======== ENTRIES PROVIDED ========
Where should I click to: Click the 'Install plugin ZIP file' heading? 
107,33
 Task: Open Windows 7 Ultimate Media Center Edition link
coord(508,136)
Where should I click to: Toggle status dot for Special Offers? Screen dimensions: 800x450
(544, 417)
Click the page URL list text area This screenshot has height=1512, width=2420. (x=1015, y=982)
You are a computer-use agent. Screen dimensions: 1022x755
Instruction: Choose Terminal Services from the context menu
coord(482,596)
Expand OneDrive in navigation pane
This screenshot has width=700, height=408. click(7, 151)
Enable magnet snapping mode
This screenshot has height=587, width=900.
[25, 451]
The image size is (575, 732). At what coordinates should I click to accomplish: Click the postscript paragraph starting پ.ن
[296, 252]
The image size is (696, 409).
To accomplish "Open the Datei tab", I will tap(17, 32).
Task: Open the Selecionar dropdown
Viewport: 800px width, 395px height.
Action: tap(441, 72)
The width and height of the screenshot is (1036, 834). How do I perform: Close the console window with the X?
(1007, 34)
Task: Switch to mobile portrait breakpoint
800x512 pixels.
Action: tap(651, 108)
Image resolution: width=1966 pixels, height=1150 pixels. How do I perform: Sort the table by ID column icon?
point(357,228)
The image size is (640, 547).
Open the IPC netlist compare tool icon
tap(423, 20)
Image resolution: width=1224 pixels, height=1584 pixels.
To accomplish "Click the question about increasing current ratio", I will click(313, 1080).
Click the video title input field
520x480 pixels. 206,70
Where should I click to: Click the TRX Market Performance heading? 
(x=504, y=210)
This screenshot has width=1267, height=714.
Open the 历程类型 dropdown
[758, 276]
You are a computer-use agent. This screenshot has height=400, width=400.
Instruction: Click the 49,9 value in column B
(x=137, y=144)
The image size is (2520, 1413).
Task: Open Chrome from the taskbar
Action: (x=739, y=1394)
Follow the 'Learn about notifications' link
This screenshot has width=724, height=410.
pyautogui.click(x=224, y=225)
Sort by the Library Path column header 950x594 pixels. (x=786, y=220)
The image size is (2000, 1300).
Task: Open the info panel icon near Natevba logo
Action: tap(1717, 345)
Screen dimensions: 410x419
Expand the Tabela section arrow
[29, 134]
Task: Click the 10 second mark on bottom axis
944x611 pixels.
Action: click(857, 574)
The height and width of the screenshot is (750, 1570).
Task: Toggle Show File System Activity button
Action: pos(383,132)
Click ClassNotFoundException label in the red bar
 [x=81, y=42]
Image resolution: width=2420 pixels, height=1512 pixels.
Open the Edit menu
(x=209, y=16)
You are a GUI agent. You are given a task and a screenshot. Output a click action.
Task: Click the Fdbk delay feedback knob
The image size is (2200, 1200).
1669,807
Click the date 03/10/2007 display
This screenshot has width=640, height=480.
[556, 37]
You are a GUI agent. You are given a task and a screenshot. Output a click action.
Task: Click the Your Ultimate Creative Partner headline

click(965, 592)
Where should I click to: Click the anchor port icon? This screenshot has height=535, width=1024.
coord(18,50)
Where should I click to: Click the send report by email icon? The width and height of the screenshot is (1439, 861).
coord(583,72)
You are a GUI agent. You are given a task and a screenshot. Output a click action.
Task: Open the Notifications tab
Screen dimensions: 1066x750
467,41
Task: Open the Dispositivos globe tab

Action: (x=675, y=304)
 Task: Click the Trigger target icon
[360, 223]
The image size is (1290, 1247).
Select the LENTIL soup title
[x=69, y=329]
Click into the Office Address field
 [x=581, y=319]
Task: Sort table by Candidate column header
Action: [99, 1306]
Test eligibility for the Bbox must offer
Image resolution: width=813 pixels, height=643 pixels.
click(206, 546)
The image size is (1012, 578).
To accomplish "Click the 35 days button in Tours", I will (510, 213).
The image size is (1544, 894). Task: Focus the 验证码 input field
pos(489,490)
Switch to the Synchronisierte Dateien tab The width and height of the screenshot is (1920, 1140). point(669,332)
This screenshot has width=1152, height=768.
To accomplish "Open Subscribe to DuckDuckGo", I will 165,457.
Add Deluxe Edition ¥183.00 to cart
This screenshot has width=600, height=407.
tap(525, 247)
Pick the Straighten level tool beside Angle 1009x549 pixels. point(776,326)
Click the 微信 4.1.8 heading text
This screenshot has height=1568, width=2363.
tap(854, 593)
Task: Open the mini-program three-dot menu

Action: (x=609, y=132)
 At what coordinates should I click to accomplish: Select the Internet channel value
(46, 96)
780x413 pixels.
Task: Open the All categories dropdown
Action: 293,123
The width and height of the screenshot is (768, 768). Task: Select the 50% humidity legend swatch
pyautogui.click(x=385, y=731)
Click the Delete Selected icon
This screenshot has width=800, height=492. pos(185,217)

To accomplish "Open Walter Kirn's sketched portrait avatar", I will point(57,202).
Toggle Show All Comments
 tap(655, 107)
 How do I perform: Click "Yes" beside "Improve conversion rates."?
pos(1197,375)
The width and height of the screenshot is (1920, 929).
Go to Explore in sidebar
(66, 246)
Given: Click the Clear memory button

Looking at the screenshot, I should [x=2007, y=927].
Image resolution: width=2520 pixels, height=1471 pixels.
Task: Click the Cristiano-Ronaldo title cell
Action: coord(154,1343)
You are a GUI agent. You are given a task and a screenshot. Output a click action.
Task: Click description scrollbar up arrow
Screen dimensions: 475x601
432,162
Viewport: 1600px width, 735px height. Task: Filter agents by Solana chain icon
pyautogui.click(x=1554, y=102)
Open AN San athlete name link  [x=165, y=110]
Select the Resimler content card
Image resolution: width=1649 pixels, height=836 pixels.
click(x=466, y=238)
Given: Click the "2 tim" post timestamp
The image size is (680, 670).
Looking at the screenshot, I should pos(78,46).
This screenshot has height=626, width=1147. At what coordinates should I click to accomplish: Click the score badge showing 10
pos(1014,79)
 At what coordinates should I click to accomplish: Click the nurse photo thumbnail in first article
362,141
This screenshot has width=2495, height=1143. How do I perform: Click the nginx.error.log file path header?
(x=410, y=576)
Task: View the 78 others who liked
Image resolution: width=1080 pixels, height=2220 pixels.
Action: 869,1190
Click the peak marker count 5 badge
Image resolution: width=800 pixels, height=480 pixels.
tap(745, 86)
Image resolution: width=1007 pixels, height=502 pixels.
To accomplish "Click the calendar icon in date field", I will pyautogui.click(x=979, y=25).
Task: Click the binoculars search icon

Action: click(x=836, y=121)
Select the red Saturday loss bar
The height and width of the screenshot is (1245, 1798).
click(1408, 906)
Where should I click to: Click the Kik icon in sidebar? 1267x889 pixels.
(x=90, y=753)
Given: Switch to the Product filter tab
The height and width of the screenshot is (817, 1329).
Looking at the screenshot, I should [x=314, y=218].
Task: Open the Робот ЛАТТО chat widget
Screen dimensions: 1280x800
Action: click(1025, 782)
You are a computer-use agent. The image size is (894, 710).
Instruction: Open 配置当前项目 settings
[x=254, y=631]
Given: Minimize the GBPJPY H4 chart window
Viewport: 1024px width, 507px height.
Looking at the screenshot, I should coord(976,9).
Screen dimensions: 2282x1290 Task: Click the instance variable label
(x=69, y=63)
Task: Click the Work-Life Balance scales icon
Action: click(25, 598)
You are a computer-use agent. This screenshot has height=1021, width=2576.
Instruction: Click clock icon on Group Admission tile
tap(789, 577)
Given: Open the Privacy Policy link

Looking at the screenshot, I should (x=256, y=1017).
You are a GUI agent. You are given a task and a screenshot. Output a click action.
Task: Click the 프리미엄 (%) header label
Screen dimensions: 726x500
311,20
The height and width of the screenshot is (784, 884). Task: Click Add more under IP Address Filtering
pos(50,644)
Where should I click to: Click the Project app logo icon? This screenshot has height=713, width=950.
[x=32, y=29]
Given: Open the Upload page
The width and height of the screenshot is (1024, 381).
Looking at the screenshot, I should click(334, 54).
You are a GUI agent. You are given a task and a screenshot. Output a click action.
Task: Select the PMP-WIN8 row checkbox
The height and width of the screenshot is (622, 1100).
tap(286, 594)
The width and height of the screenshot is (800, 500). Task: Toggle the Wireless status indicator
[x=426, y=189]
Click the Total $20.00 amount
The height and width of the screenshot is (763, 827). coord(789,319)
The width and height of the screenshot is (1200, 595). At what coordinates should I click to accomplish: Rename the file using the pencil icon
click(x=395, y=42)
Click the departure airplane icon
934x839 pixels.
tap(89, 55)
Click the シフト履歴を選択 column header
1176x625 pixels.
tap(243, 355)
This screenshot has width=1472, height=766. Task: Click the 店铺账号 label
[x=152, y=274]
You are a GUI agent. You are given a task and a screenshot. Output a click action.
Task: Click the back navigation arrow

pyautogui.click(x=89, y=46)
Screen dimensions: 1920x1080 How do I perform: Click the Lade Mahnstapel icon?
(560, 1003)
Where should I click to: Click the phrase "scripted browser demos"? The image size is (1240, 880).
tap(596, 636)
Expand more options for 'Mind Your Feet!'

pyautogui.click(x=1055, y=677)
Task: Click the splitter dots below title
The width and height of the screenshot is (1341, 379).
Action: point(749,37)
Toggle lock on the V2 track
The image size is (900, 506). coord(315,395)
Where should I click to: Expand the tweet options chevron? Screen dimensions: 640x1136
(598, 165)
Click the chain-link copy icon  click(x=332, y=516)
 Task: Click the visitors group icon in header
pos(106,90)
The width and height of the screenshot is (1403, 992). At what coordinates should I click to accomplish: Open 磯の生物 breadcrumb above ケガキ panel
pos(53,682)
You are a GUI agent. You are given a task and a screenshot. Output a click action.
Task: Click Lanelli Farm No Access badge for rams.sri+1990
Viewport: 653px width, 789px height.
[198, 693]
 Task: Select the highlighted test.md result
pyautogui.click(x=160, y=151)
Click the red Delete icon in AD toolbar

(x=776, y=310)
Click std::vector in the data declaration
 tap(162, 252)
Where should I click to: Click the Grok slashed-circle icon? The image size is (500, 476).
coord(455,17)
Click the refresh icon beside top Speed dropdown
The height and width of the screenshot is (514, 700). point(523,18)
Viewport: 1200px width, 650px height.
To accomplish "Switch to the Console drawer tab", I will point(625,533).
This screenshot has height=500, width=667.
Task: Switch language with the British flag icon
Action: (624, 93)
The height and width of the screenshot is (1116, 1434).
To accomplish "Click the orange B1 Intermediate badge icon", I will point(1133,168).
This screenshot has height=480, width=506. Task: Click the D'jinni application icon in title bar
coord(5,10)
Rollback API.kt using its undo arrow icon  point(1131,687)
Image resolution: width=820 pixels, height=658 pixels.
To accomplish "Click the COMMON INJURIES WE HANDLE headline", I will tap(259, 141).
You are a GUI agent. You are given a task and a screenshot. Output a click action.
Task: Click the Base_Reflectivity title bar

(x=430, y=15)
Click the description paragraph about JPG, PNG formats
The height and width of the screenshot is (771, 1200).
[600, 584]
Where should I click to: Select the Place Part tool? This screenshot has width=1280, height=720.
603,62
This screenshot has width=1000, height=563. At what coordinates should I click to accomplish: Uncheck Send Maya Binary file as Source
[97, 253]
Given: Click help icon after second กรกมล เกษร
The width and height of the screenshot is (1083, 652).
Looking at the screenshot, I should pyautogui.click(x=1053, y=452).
========
REQUIREMENT – Rewrite the lines from the one containing "in first article" up to and including the one containing "(x=410, y=576)", changing "file path header" to "file name header" and leaving everything else as it is.

RESULT OF THE TASK –
 At what coordinates should I click to accomplish: Click the nurse photo thumbnail in first article
362,141
This screenshot has width=2495, height=1143. How do I perform: Click the nginx.error.log file name header?
(x=410, y=576)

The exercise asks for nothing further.